In order to standardise the comparison of ground-based observations with instant satellite-observed data at a given moment, the apparent reflectance and surface reflectance within an area of 2.5 km by 2.5 km centered at the Taihu observation station were averaged. Similarly, the ground-based data recorded within half an hour of the satellite overpass on cloud-free days were also averaged to derive AOD at the 550 nm wavelength using the Angström formula for validating satellite-based results [29]. Over the period of September 2011–August 2012, a total of 148 pairs of data were found useful, of which 40 pairs were in spring (March–May); 36 in summer (June–August), 33 in autumn (September–November), and 39 in winter (December–February).

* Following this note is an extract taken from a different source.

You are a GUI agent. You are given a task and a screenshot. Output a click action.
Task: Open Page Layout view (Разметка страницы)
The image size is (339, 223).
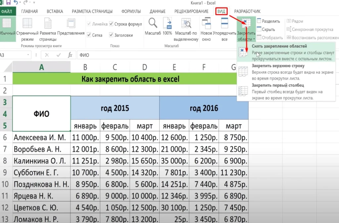click(48, 28)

2.2. Simulation Experiments

The Second Simulation of the Satellite Signal in the Solar Spectrum, commonly known as the 6S radiative transfer model, is able to accurately simulate the atmospheric influence along the path of sun-target-sensor. It is one of the most successful models developed so far for atmospheric correction [30]. This model was applied to simulate the variation of the apparent reflectance of MODIS channels 1–7 with AOD and surface reflectance. In all simulations the geometric parameters of observation were set at 45° for the solar zenith, 30° for the satellite zenith, and 120° for the relative azimuth. The mid-latitude summer atmospheric profile model was adopted for both the spring and summer seasons while the mid-latitude winter atmospheric profile model was used for the autumn and winter seasons. AOD varied between 0.1 and 1.9 at an increment of 0.1; The ground surface was specified as homogeneous Lambertian.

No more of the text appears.